I'm usually not the biggest fan of real-time games. Sand timers are notoriously inaccurate, and each half of the same sand timer could be off by as much as 30 seconds. It has happened. Surprisingly, Nine Tiles Panic bulldozed through all of my dislikes, charmed my pants off, and left a smile on my face. (That was an odd chain of metaphors there.) The new art direction and theme of the second edition successfully weave a straightforward narrative around the fast, frantic, and kinetic gameplay and keeps it all snuggled close together in one tight package. It's easy enough for kids to enjoy, but challenging enough for everybody to play.
I encourage all new game designers to play their way through the Oink Games line because they consistently demonstrate how a few carefully constructed game mechanisms can generate a ton of fun, which is why we all game in the first place.
EXCELLENT! BGG rank 9.0
Men in Black the board game--complete with pug!
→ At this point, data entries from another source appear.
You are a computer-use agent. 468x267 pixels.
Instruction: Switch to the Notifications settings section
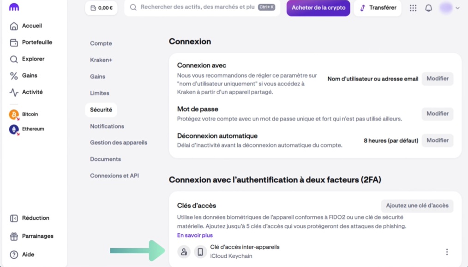[107, 126]
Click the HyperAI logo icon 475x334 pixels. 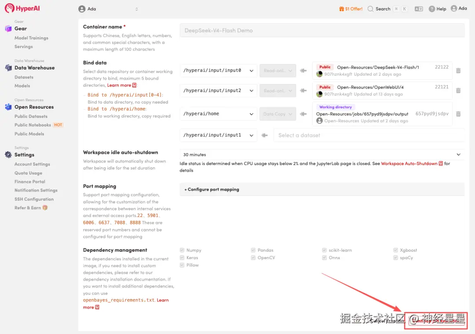point(10,8)
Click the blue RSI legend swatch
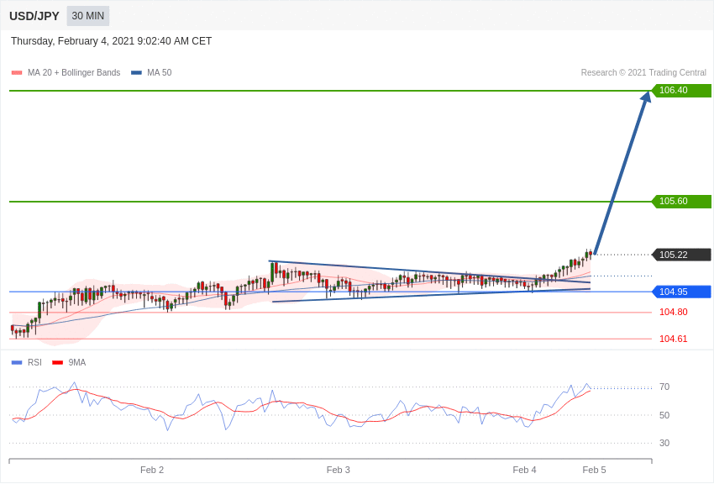 point(17,363)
Nine Tiles Panic is a frantic and fast real-time game that can be enjoyed by the whole family in 15 minutes. While it doesn't give players enough interesting decisions to make it the main course of game night, it's perfect as an appetizer or dessert. The 26 objective cards add more than enough replay value, and the theme keeps the charm in full gear. Heavy gamers might enjoy the micro-Galaxy Trucker feel to this game. One of the best Oink games and vastly superior to the original design.